Problem to solve >> The expected output is the complete listing, unchanged.

The input >>
============================================================
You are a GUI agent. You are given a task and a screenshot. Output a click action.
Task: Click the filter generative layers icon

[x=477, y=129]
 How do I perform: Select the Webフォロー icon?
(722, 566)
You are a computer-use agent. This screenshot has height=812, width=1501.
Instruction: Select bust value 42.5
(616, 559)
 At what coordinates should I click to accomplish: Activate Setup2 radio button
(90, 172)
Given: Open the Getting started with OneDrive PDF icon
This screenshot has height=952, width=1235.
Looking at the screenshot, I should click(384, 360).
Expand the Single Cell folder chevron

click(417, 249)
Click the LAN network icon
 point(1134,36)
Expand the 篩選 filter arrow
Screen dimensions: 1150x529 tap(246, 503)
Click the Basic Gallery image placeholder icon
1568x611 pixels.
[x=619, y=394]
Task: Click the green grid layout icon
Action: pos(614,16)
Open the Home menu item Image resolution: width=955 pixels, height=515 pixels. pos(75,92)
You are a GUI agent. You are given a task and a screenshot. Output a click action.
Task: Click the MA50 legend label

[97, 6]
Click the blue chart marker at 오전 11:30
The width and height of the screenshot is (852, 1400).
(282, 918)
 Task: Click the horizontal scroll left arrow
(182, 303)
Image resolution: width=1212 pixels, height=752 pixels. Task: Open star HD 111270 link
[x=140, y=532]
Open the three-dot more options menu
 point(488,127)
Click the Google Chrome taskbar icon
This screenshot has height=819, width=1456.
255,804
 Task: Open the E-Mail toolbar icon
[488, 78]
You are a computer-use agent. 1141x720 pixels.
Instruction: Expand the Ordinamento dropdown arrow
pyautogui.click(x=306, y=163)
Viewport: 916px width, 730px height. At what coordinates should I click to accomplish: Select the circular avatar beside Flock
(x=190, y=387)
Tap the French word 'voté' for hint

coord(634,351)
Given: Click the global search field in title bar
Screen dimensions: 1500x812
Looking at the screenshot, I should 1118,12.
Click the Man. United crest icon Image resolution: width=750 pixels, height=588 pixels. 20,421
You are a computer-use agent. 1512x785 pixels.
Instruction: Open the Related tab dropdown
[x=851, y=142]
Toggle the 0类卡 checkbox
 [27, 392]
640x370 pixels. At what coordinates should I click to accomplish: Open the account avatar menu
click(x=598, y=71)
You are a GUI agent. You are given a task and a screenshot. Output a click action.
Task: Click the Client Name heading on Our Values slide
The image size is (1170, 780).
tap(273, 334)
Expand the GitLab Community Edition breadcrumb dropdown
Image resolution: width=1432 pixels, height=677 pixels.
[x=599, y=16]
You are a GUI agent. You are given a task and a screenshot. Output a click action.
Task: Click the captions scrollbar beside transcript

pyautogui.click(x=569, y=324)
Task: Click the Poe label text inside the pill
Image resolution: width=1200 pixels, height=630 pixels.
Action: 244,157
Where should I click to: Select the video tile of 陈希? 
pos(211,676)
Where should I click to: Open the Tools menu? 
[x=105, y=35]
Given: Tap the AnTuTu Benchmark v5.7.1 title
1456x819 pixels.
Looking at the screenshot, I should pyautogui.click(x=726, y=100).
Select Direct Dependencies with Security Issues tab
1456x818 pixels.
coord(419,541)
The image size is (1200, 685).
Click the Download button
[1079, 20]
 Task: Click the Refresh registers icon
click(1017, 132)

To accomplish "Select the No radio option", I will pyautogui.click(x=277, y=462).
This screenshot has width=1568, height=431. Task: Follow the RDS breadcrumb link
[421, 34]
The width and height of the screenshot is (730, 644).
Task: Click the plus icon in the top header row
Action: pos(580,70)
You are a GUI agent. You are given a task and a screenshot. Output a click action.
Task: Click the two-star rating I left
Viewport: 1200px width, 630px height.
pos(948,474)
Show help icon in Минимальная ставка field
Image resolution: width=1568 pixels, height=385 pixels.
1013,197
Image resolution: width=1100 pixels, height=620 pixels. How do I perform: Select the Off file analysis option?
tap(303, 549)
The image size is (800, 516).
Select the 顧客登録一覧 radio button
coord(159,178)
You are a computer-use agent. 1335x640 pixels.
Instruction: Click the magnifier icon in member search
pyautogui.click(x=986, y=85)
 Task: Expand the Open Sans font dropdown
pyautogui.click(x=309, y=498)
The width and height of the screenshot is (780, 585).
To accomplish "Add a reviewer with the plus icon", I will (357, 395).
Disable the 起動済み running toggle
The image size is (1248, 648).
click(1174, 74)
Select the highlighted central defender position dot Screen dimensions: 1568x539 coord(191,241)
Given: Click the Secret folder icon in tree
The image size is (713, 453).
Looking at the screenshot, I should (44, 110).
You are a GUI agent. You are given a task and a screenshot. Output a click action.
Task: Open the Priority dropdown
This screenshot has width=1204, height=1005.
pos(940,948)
============================================================
Solution to the exercise >>
You are a GUI agent. You are given a task and a screenshot. Output a click action.
Task: Click the filter generative layers icon

[x=477, y=129]
 How do I perform: Select the Webフォロー icon?
(722, 566)
You are a computer-use agent. This screenshot has height=812, width=1501.
Instruction: Select bust value 42.5
(616, 559)
 At what coordinates should I click to accomplish: Activate Setup2 radio button
(90, 172)
Given: Open the Getting started with OneDrive PDF icon
This screenshot has height=952, width=1235.
Looking at the screenshot, I should click(384, 360).
Expand the Single Cell folder chevron

click(417, 249)
Click the LAN network icon
 point(1134,36)
Expand the 篩選 filter arrow
Screen dimensions: 1150x529 tap(246, 503)
Click the Basic Gallery image placeholder icon
1568x611 pixels.
[x=619, y=394]
Task: Click the green grid layout icon
Action: pos(614,16)
Open the Home menu item Image resolution: width=955 pixels, height=515 pixels. pos(75,92)
You are a GUI agent. You are given a task and a screenshot. Output a click action.
Task: Click the MA50 legend label

[97, 6]
Click the blue chart marker at 오전 11:30
The width and height of the screenshot is (852, 1400).
(282, 918)
 Task: Click the horizontal scroll left arrow
(182, 303)
Image resolution: width=1212 pixels, height=752 pixels. Task: Open star HD 111270 link
[x=140, y=532]
Open the three-dot more options menu
 point(488,127)
Click the Google Chrome taskbar icon
This screenshot has height=819, width=1456.
255,804
 Task: Open the E-Mail toolbar icon
[488, 78]
You are a computer-use agent. 1141x720 pixels.
Instruction: Expand the Ordinamento dropdown arrow
pyautogui.click(x=306, y=163)
Viewport: 916px width, 730px height. At what coordinates should I click to accomplish: Select the circular avatar beside Flock
(x=190, y=387)
Tap the French word 'voté' for hint

coord(634,351)
Given: Click the global search field in title bar
Screen dimensions: 1500x812
Looking at the screenshot, I should 1118,12.
Click the Man. United crest icon Image resolution: width=750 pixels, height=588 pixels. 20,421
You are a computer-use agent. 1512x785 pixels.
Instruction: Open the Related tab dropdown
[x=851, y=142]
Toggle the 0类卡 checkbox
 [27, 392]
640x370 pixels. At what coordinates should I click to accomplish: Open the account avatar menu
click(x=598, y=71)
You are a GUI agent. You are given a task and a screenshot. Output a click action.
Task: Click the Client Name heading on Our Values slide
The image size is (1170, 780).
tap(273, 334)
Expand the GitLab Community Edition breadcrumb dropdown
Image resolution: width=1432 pixels, height=677 pixels.
[x=599, y=16]
You are a GUI agent. You are given a task and a screenshot. Output a click action.
Task: Click the captions scrollbar beside transcript

pyautogui.click(x=569, y=324)
Task: Click the Poe label text inside the pill
Image resolution: width=1200 pixels, height=630 pixels.
Action: 244,157
Where should I click to: Select the video tile of 陈希? 
pos(211,676)
Where should I click to: Open the Tools menu? 
[x=105, y=35]
Given: Tap the AnTuTu Benchmark v5.7.1 title
1456x819 pixels.
Looking at the screenshot, I should pyautogui.click(x=726, y=100).
Select Direct Dependencies with Security Issues tab
1456x818 pixels.
coord(419,541)
The image size is (1200, 685).
Click the Download button
[1079, 20]
 Task: Click the Refresh registers icon
click(1017, 132)

To accomplish "Select the No radio option", I will pyautogui.click(x=277, y=462).
This screenshot has width=1568, height=431. Task: Follow the RDS breadcrumb link
[421, 34]
The width and height of the screenshot is (730, 644).
Task: Click the plus icon in the top header row
Action: pos(580,70)
You are a GUI agent. You are given a task and a screenshot. Output a click action.
Task: Click the two-star rating I left
Viewport: 1200px width, 630px height.
pos(948,474)
Show help icon in Минимальная ставка field
Image resolution: width=1568 pixels, height=385 pixels.
1013,197
Image resolution: width=1100 pixels, height=620 pixels. How do I perform: Select the Off file analysis option?
tap(303, 549)
The image size is (800, 516).
Select the 顧客登録一覧 radio button
coord(159,178)
You are a computer-use agent. 1335x640 pixels.
Instruction: Click the magnifier icon in member search
pyautogui.click(x=986, y=85)
 Task: Expand the Open Sans font dropdown
pyautogui.click(x=309, y=498)
The width and height of the screenshot is (780, 585).
To accomplish "Add a reviewer with the plus icon", I will (357, 395).
Disable the 起動済み running toggle
The image size is (1248, 648).
click(1174, 74)
Select the highlighted central defender position dot Screen dimensions: 1568x539 coord(191,241)
Given: Click the Secret folder icon in tree
The image size is (713, 453).
Looking at the screenshot, I should (44, 110).
You are a GUI agent. You are given a task and a screenshot. Output a click action.
Task: Open the Priority dropdown
This screenshot has width=1204, height=1005.
pos(940,948)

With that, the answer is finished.